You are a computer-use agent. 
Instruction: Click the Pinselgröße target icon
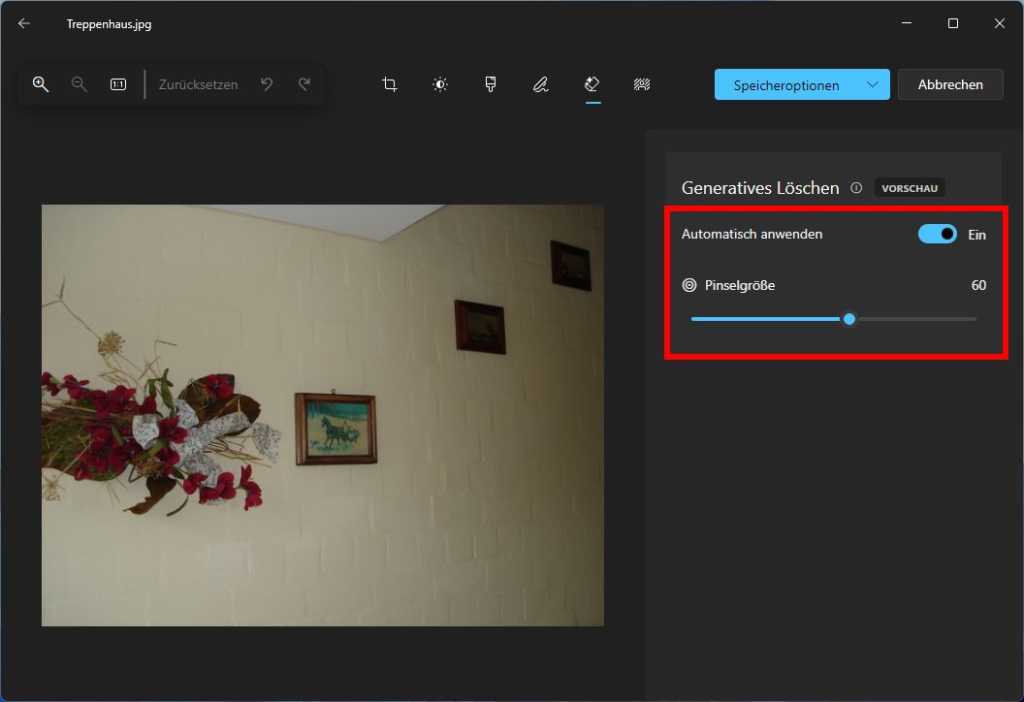click(688, 285)
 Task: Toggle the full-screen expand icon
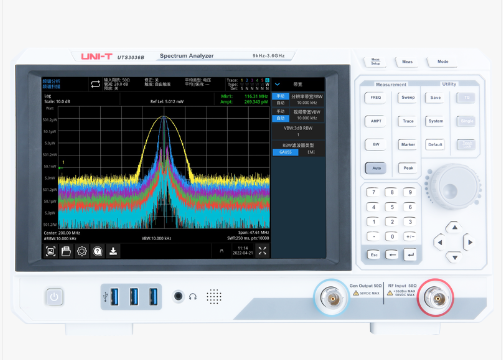point(262,251)
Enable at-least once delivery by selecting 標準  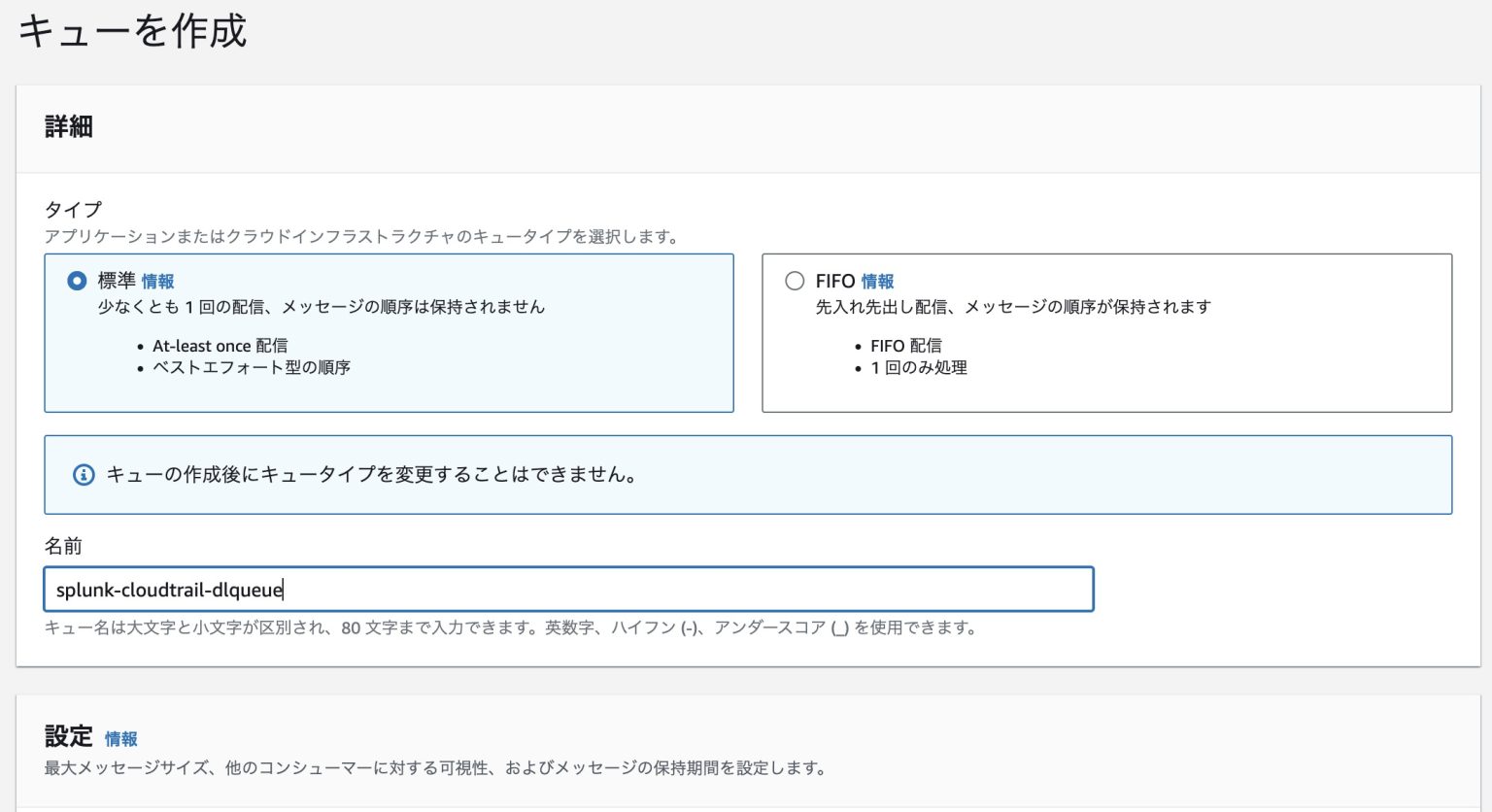75,281
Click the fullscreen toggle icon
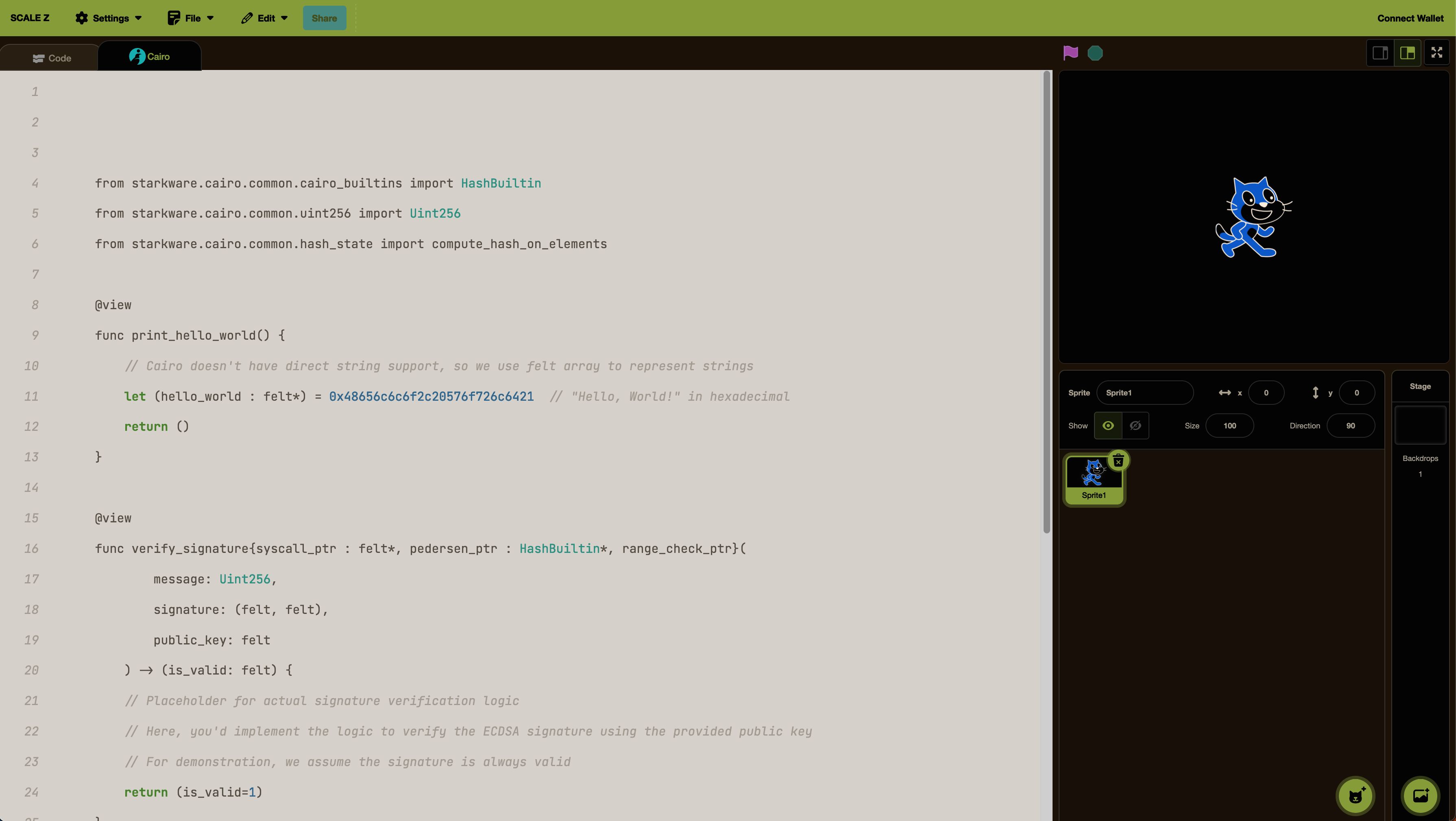Viewport: 1456px width, 821px height. point(1438,53)
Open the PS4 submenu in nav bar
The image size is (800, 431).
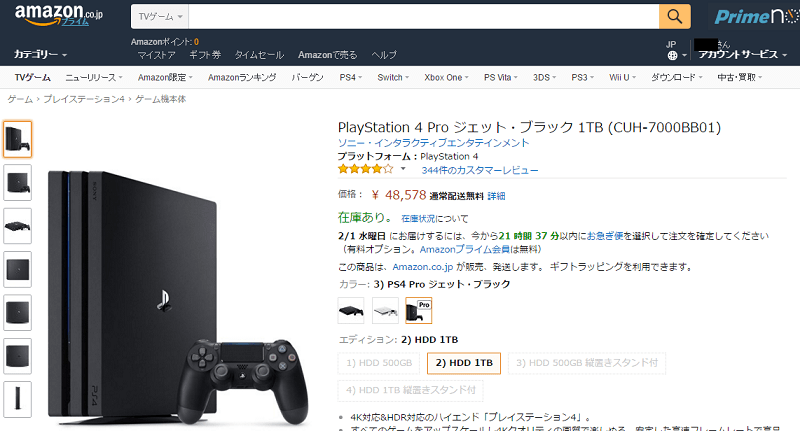(351, 78)
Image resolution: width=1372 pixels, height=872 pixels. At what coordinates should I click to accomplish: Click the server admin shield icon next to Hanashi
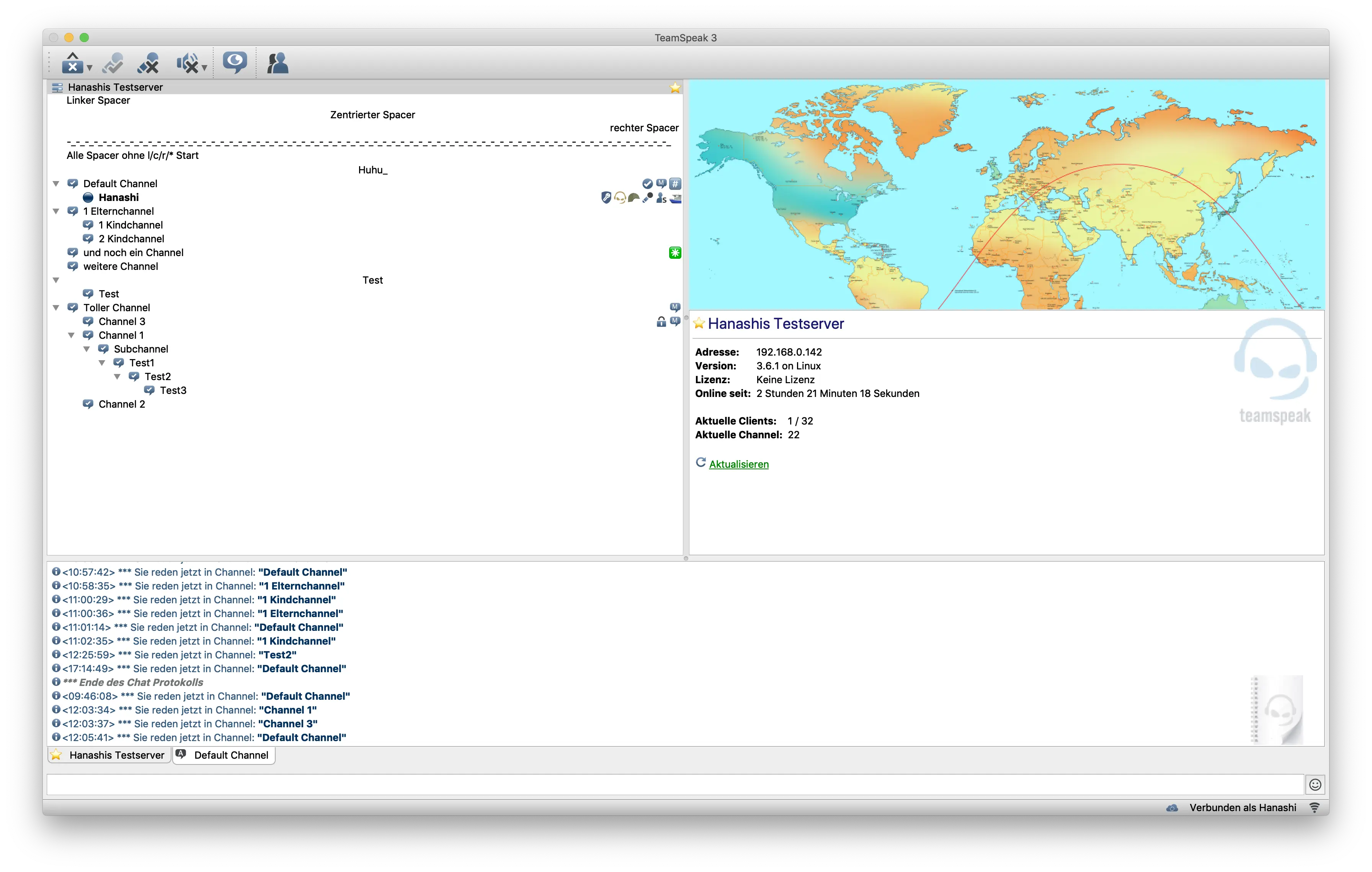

Objective =>
Reproduce the data verbatim from the line containing "Click the fullscreen toggle icon" through the end of the data, including that first line and omitting the pictures.

Result of the exercise =>
Click the fullscreen toggle icon
Viewport: 1456px width, 821px height. point(1438,53)
Open the PS4 submenu in nav bar
The image size is (800, 431).
(351, 78)
Image resolution: width=1372 pixels, height=872 pixels. At what coordinates should I click to accomplish: Click the server admin shield icon next to Hanashi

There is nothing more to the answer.